16. A microorganism expressing genes encoding for an heterologous PHA synthase and at least one enzyme transforming the glycolic acid into glycolyl CoA as defined in claim 1.

17. The microorganism and enzyme of claim 16, wherein said microorganism is an Enterobacteriaceae.

18. The method of claim 5 wherein the gene prpE is from E. coli or from S. thyphimurium.

19. The method of claim 5 wherein said genes are overexpressed.

20. The method of claim 19 wherein said genes are expressed by a plasmid introduced into the microorganism.

21. The method of claim 19 wherein said genes have been integrated into the chromosome of said microorganism.

22. The microorganism and enzyme of claim 17, wherein said microorganism is an Escherichia coli.

23. The microorganism and enzyme of claim 16, wherein the enzyme transforming the glycolic acid into glycolyl-coA is chosen among the group consisting of:

a. acyl-CoA synthetases

b. acyl-CoA transferases, and

c. Phosphotransbutyrylase associated to butyrate kinase.
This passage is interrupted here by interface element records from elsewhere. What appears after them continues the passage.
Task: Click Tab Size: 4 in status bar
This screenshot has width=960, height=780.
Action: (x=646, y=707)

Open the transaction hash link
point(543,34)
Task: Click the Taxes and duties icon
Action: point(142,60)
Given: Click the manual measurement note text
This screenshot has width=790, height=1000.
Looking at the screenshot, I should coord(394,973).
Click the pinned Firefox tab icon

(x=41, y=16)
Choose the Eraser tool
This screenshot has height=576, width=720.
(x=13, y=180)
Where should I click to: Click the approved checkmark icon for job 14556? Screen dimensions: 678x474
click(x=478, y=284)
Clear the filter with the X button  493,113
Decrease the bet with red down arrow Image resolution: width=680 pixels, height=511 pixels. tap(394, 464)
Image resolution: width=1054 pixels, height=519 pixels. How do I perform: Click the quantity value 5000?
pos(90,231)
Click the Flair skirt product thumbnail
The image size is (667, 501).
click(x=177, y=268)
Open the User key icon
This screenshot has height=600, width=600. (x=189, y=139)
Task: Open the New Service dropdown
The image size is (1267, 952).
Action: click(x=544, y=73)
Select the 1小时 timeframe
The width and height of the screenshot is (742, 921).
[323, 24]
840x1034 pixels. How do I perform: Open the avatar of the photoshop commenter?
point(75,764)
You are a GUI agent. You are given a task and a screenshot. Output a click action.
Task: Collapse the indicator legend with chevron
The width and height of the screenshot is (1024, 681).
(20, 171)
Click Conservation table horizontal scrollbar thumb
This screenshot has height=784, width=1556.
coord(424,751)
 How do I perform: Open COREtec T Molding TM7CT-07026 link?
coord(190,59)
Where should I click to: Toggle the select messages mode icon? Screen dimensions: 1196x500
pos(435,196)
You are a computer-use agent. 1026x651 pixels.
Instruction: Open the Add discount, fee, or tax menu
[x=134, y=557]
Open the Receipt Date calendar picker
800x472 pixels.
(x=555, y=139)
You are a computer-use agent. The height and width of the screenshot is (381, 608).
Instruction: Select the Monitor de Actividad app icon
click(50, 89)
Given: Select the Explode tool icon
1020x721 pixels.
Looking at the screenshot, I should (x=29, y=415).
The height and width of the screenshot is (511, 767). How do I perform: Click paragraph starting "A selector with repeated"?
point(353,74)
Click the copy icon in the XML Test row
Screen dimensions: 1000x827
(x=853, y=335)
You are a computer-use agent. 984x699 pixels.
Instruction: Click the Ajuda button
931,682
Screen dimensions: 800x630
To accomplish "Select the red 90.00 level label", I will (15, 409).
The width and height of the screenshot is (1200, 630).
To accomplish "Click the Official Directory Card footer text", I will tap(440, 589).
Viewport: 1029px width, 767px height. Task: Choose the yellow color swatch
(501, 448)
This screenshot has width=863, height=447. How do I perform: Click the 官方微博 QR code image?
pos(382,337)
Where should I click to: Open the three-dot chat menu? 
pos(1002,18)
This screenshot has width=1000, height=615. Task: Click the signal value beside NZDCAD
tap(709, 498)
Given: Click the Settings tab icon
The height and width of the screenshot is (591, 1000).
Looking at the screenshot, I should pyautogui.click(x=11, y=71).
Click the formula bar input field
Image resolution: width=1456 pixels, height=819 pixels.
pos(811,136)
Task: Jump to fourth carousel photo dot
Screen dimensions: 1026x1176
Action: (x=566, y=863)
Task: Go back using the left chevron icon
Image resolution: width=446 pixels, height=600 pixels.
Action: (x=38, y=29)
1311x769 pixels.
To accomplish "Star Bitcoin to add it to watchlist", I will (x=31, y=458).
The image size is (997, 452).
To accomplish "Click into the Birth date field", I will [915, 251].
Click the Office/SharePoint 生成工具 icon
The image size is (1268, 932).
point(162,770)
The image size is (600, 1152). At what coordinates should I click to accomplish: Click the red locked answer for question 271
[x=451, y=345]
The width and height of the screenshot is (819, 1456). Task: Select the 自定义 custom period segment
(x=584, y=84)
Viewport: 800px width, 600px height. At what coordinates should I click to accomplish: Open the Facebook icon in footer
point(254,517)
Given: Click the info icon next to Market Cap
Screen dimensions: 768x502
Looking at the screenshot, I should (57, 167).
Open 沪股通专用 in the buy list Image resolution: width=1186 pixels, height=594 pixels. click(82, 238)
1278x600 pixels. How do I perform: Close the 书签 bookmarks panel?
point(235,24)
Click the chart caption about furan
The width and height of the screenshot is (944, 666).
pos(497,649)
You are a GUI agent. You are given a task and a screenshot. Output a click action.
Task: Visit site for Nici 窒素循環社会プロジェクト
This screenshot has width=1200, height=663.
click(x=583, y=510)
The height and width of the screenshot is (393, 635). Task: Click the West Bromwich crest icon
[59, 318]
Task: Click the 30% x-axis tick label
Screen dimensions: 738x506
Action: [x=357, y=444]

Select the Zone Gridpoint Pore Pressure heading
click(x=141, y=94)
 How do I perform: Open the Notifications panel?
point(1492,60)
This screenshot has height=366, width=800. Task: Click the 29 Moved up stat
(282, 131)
24. The microorganism and enzyme of claim 23 wherein the acyl-CoA synthetase and the acyl-coA transferase are encoded by the genes prpE or acs.

25. The microorganism and enzyme of claim 23 wherein the phosphotransbutyrylase is encoded by the gene ptb and the butyrate kinase is encoded by the gene buk.

26. The microorganism and enzyme of claim 16 wherein the gene encoding a heterologous PHA synthase is chosen among phaC, phaEC and phaCR.